Aujourd’hui encore, quelque 50.000 médecins et personnels de santé effectuent des « missions » dans 66 pays d’Amérique latine, d’Afrique et d’Asie, selon le ministère cubain de la Santé.
Vendredi, Cuba s’est de nouveau distingué en annonçant l’envoi en Sierra Leone de 62 médecins et 103 infirmiers, soit la contribution « la plus importante » d’experts de la santé par un Etat depuis que l’épidémie d’Ebola a éclaté en début d’année, selon la directrice générale de l’Organisation mondiale de la santé (OMS), Margaret Chan.
Cette équipe, dont une partie se trouve déjà dans la région, « a une expérience des terrains difficiles », a indiqué à Genève le ministre cubain de la Santé Roberto Morales, précisant quelle commencerait à travailler la première semaine d’octobre pour une durée de six mois.
Depuis la révolution castriste en 1959, mais surtout depuis la chute du bloc soviétique, l’aide dans le secteur de la santé a été l’une des clés de voûte de la diplomatie cubaine, visant généralement les pays en développement et ses partenaires privilégiés.
La diplomatie médicale « a constitué l’essence de la politique extérieure de la révolution depuis ses débuts », relève la chercheuse américaine Julie Feinsilver dans une étude pour l’université de Georgetown.
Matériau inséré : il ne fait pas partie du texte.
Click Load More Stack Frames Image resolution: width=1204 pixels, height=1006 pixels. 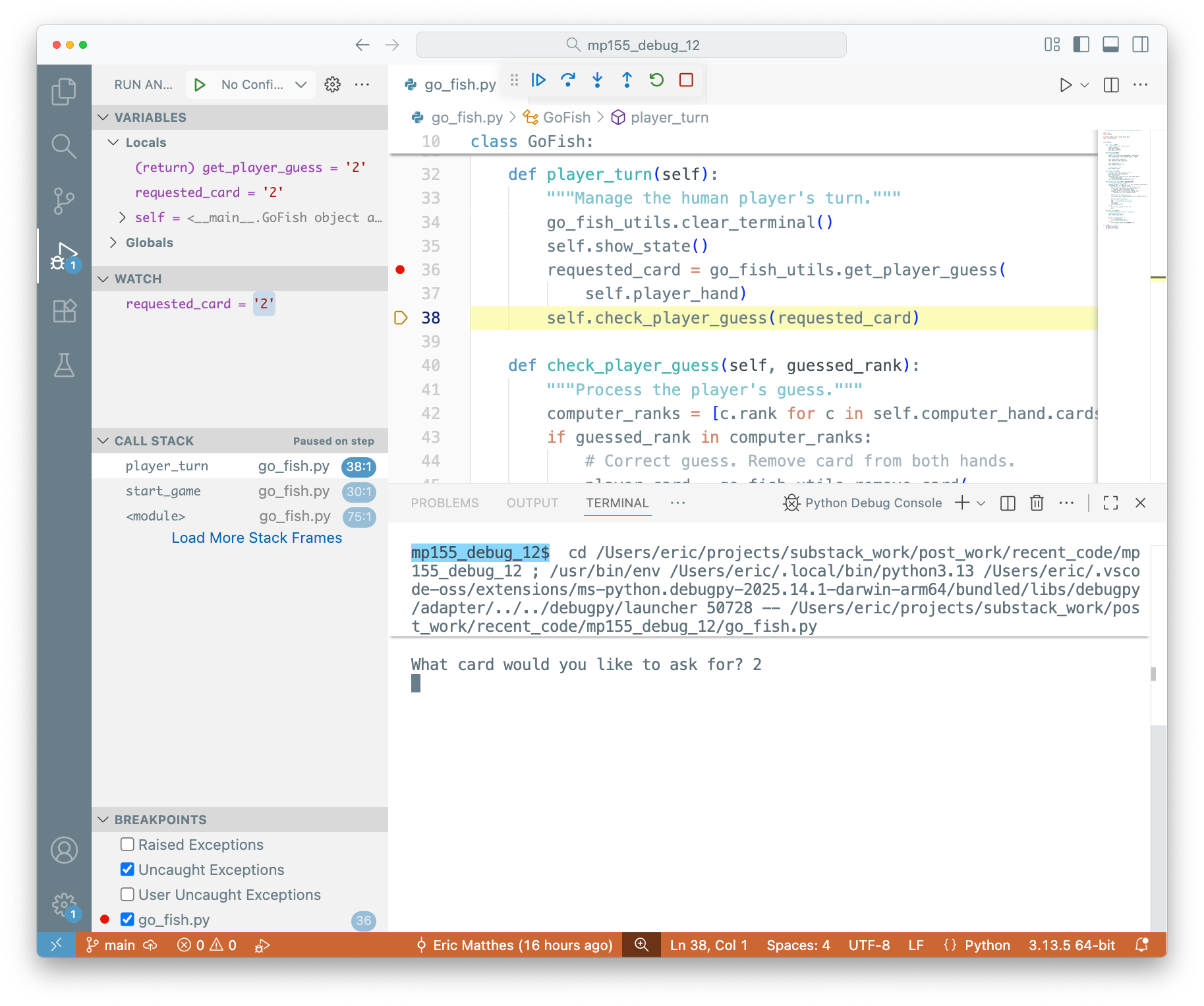pyautogui.click(x=256, y=537)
« Cela a apporté à Cuba un capital symbolique (…) et a constitué un instrument d’acquisition d’un capital matériel considérable (aide, crédits et commerce), comme le démontre l’accord docteurs contre pétrole avec le Venezuela », explique l’experte dans son étude intitulée : « 50 ans de diplomatie médicale à Cuba : de l’idéalisme au pragmatisme ».
– Une manne pour l’Etat cubain –
En 1998, après le passage dévastateur des ouragans George et Mitch dans les Caraïbes, l’île a lancé le programme intégral de santé, qui a permis l’envoi de quelque 25.000 agents de santé cubains dans 32 pays de la région.
En 2004, l’ex-président Fidel Castro – retiré du pouvoir en 2006 pour raisons de santé – et l’ancien président vénézuélien Hugo Chavez ont créé la « Mission miracle », programme de chirurgie oculaire gratuite qui a bénéficié à plus de 2,8 millions de personnes dans 35 pays, selon des sources officielles cubaines.
A partir de 2004, Cuba a commencé à faire payer les pays récepteurs, à commencer par le Venezuela et l’Afrique du sud.
Par ailleurs, les « brigades médicales » ont aidé les victimes de nombreux séismes, d’Algérie au Mexique, en passant par l’Arménie et le Pakistan. Cuba a aussi formé des dizaines de milliers de médecins et infirmiers dans pas moins de 121 pays en développement.
Actuellement, la mission la plus importante – composée de 30.000 agents – se trouve au Venezuela, proche allié de La Havane. Au Brésil, 11.456 Cubains consultent dans des zones délaissées par leurs confrères locaux.
L’exportation de services éducatifs, sportifs et surtout médicaux rapporte chaque année à Cuba 10 milliards de dollars, source de revenus la plus importante devançant largement les envois d’argent de l’étranger et les exportations de nickel.
Si la qualification et le dévouement des praticiens cubains expatriés sont régulièrement salués par l’OMS et d’autres organisations internationales, ils ne sont pas toujours bien vus par les professionnels locaux.
Au Pérou, Brésil et Honduras, en Equateur, Bolivie, et Uruguay, les syndicats professionnels ont déjà pointé du doigt cette « armée en blouse blanche » sous-payée qui impose une concurrence déloyale aux médecins locaux.
Certains hommes politiques ont dénoncé de leur côté cette intrusion cubaine auprès de leur population, les soupçonnant parfois de se livrer au prosélytisme politique. En outre, La Havane est souvent tancée pour accaparer une partie importante des revenus de ces professionnels, comme ce fut récemment le cas au Brésil.
En dépit de ces nombreuses expatriations, Cuba demeure l’un des pays les mieux pourvus du monde, avec 82.065 médecins sur son territoire, soit un pour 137 habitants, selon l’Office national des statistiques (ONE).